Parliament today approved the Finance Bill 2017 after the Lok Sabha rejected five amendments moved to it by the Upper House with regard to curbing more powers to taxmen and a cap on donation by companies to political parties.
Winding up the debate on amendments passed by the Rajya Sabha, Finance Minister Arun Jaitley said they cannot be accepted by the government, but invited suggestions from political parties, including the Congress and the BJD, to make electoral funding more clean and transparent.
The Lok Sabha later rejected the Rajya Sabha amendments by a voice vote, thus passing the Finance Bill 2017 and completing the budgetary exercise for 2017-18. Jaitley said most of the donations that come to political parties now are from unclean money and there was complete non- transparency.
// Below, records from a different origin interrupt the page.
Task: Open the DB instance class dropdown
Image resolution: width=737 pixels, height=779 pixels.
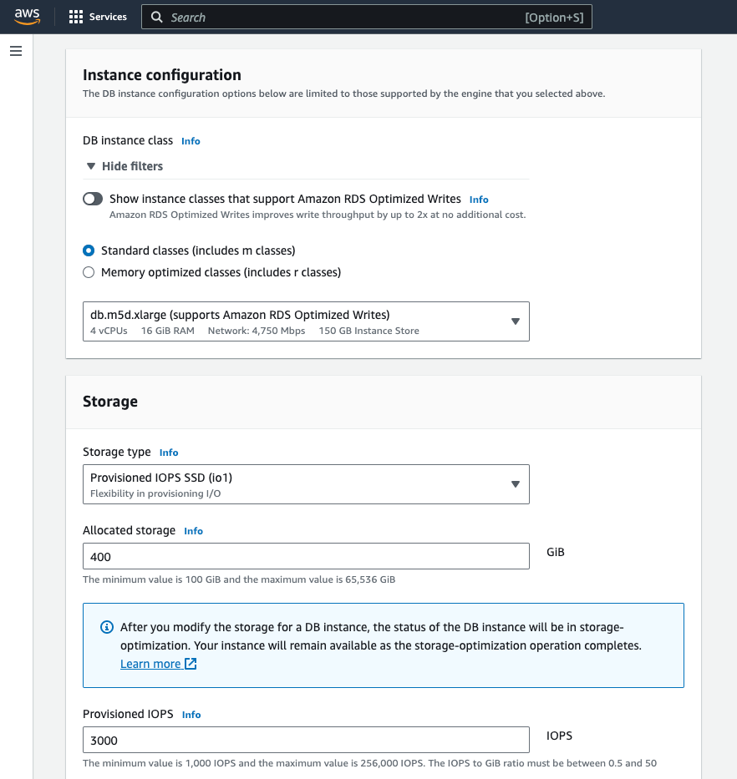Action: pos(515,321)
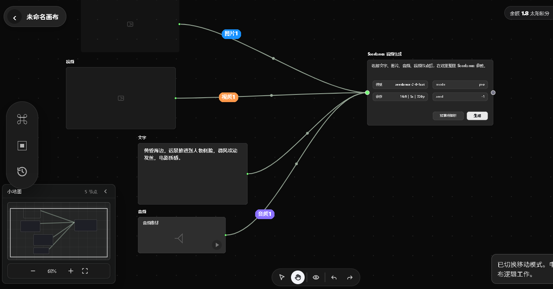Open the mode pro selector
The image size is (553, 289).
pos(460,85)

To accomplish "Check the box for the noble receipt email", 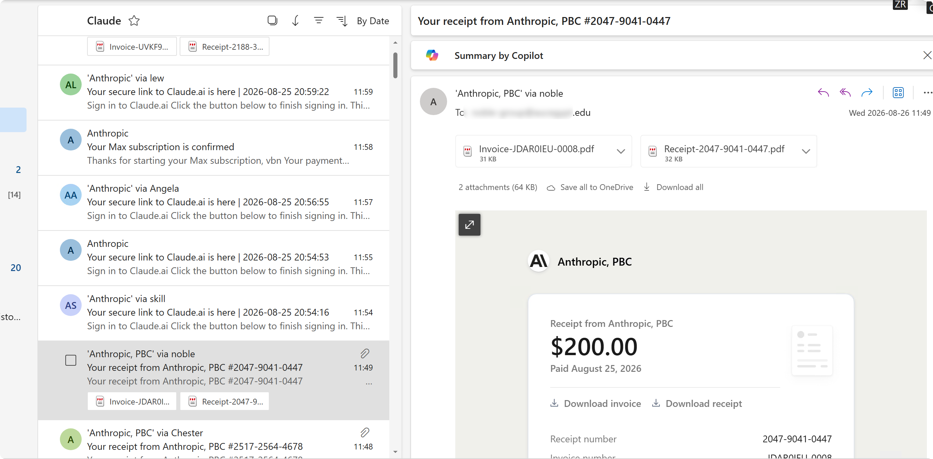I will (x=71, y=360).
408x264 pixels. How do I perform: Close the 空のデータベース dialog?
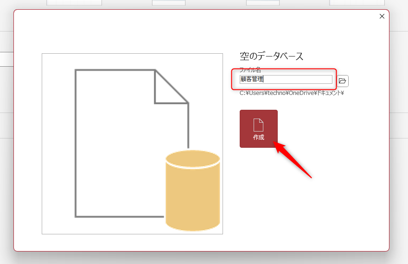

With regard to the taxation amendments proposed by the Rajya Sabha, he said the current position will continue and the government as a matter of “abundant caution” and to protect whistle-blowers, the bill has specified that the “satisfaction note” will not be given to the target of investigation.
The Finance Minister, during the course of reply, also took a dig at the Congress, saying if they had a problem with the electoral bonds, they could continue to accept donations by cheque and see how many people donates to them.
The Rajya Sabha also approved an amendment that there should be a cap of 7.5 per cent of net profit of the last three financial years for donation to political parties. It also approved a provision to disclose the name of political parties to which contribution has been made by a company.
“I have an open invitation to all, please suggest to me a better system which will ensure clean money and transparency to the extent possible. I am yet to receive a single suggestion.
“I am only hearing adjectives like ‘it must be clean’, ‘it must be transparent’. Please give me ideal combination of the two. We are willing to consider it. I will wait for a specific suggestion,” he said.